Record and document retention (document disposition) has become a serious problem for both organizations and individuals since most documents now created are digital. Digital documents offer both problems and advantages. Digital documents are easily versioned, copied and disseminated. Thus, there can be several similar copies or versions of important or relevant documents in many locations. Document or record disposition can be applied to or is needed by individuals, organizations and domains (such as law, science, policy, etc.) for effective information management over long periods of time. This problem is of epic proportions and is becoming a major problem in organizations and for individuals throughout the world where effective record disposition is either required by law or by the organization or by practical limitations in systems.
This exploratory project investigates possible automatic document disposition methods based on algorithms for text inspection, mining, and search. The challenges lie in finding scalable, adaptable algorithms that can be used in several if not all application domains. In addition, variability in users presents many problems. A disposition method or procedure may vary depending on the user, organization and domain (e.g., law, health records, etc.). The approach explored in this project applies and extends machine learning methods to these problems since these methods adapt to variability in data, areas and domains. Using such approaches, automated disposition methods can be readily applied to these different areas such as science, email and legal records. This research lays the groundwork for adaptive methods for a variety of domains in terms of applicability, performance and scalability. this proof-of-concept project initially focuses on the Enron email data set that is publicly available and is be used to demonstrate the feasibility of the approach since email can be considered a special case of document disposition. If successful, other disposition domains such as science and government data will be explored. This work will show the viability of developing and applying machine learning methods to an important and diverse problem domain.
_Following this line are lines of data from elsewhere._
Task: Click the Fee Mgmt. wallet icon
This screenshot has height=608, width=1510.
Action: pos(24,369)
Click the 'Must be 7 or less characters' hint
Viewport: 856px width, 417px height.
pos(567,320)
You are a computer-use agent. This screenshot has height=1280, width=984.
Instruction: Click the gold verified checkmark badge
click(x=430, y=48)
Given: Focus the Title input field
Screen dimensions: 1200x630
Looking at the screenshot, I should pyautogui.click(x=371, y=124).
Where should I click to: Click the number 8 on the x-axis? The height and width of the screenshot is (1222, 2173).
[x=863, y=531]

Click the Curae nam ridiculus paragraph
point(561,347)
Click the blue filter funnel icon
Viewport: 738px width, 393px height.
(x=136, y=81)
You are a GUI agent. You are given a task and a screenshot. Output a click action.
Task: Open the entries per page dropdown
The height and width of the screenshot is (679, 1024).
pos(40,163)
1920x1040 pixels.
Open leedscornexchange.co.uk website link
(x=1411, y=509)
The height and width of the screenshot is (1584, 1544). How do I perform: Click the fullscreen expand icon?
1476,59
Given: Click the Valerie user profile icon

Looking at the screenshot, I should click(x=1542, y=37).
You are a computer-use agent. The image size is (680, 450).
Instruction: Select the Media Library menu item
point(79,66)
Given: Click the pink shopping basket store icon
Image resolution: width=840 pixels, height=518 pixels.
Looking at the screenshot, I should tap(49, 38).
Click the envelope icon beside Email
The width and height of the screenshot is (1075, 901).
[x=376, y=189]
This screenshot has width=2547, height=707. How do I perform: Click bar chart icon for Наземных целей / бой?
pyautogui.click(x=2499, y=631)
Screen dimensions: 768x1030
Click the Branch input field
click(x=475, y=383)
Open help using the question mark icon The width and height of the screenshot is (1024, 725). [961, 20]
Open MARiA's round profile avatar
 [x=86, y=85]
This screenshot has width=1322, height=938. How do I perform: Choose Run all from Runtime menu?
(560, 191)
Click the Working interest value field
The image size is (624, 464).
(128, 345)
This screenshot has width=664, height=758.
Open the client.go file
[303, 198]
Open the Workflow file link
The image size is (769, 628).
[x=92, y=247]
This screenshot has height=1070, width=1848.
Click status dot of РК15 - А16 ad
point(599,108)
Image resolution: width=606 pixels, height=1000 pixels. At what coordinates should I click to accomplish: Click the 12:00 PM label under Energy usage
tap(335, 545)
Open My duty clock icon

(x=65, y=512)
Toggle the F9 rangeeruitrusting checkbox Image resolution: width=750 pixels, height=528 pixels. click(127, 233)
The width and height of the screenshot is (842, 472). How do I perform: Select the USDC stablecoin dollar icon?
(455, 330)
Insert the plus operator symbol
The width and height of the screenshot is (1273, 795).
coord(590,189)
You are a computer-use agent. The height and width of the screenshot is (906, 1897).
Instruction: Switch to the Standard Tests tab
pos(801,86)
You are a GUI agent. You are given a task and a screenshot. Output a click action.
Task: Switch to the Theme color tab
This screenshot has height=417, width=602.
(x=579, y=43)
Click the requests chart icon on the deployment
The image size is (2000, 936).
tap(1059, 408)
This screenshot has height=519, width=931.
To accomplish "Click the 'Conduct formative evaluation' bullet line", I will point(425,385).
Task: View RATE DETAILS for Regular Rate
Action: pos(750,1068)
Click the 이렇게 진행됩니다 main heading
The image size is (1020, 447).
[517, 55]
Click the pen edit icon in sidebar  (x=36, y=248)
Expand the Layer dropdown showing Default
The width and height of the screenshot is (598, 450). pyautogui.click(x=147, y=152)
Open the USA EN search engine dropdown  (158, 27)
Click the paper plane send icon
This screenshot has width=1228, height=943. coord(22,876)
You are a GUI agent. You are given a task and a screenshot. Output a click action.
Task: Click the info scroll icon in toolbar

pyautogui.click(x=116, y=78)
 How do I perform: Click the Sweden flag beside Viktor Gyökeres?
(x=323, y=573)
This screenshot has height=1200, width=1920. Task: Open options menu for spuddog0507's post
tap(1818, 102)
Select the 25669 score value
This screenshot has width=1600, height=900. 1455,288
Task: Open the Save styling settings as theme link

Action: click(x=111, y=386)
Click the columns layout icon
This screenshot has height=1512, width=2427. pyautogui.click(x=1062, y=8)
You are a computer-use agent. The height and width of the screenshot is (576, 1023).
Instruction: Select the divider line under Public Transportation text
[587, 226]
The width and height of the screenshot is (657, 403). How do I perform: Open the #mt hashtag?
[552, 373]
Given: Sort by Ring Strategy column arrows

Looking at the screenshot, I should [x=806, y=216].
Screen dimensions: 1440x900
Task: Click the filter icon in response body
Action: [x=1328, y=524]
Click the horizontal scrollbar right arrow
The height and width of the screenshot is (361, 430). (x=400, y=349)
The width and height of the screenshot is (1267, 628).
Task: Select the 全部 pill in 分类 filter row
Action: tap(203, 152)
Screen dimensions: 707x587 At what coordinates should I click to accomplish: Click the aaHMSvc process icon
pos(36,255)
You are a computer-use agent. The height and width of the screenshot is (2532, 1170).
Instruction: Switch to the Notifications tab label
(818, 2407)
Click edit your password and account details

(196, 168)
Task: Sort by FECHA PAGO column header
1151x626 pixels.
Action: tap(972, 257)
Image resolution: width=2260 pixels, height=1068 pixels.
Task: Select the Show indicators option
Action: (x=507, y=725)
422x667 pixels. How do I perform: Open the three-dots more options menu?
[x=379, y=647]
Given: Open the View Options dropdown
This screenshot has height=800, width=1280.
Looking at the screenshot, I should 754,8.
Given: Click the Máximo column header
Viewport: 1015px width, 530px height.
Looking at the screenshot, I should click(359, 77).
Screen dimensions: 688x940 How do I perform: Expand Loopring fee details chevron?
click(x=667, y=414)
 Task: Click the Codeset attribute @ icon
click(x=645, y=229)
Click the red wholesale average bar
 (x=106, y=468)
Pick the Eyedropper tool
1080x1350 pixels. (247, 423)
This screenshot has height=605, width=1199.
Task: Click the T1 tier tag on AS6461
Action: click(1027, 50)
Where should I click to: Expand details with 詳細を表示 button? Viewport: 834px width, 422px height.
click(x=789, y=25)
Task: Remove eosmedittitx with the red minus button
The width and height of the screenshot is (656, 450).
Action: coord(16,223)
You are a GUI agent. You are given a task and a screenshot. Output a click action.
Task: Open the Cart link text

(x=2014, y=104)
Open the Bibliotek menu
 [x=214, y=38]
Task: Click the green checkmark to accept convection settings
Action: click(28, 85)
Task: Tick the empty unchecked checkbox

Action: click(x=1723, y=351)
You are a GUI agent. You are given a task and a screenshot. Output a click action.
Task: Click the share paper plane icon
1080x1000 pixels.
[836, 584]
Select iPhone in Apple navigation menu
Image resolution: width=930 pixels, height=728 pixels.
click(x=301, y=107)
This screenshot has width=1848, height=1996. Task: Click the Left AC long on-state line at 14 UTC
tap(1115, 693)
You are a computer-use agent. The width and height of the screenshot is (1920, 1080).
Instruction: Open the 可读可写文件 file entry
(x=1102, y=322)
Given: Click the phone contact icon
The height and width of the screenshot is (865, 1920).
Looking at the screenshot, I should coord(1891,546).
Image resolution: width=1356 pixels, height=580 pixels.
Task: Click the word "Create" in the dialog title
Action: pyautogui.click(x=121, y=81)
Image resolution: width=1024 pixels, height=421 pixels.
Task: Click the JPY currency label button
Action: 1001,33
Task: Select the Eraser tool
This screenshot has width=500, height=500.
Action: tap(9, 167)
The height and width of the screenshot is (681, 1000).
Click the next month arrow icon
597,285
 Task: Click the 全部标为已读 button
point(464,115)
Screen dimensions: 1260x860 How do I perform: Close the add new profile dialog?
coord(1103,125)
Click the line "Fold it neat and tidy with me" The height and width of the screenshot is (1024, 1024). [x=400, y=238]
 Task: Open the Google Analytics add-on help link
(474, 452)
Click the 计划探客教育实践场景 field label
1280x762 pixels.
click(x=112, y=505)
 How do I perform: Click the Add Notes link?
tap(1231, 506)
The results from this exploratory project together with insights gathered from methods used in large scale document search are expected to yield understanding as to how we can better manage our digital past and the rapidly expanding digital future. The results are expected to introduce this important problem to other researchers and document disposition professionals and lead to collaborations with industry. Data and research results will be made available through a publicly available website (http://clgiles.ist.psu.edu/disposeseer/) and research papers will be published and presented in appropriate venues. The project provides research experience for graduate and undergraduate students.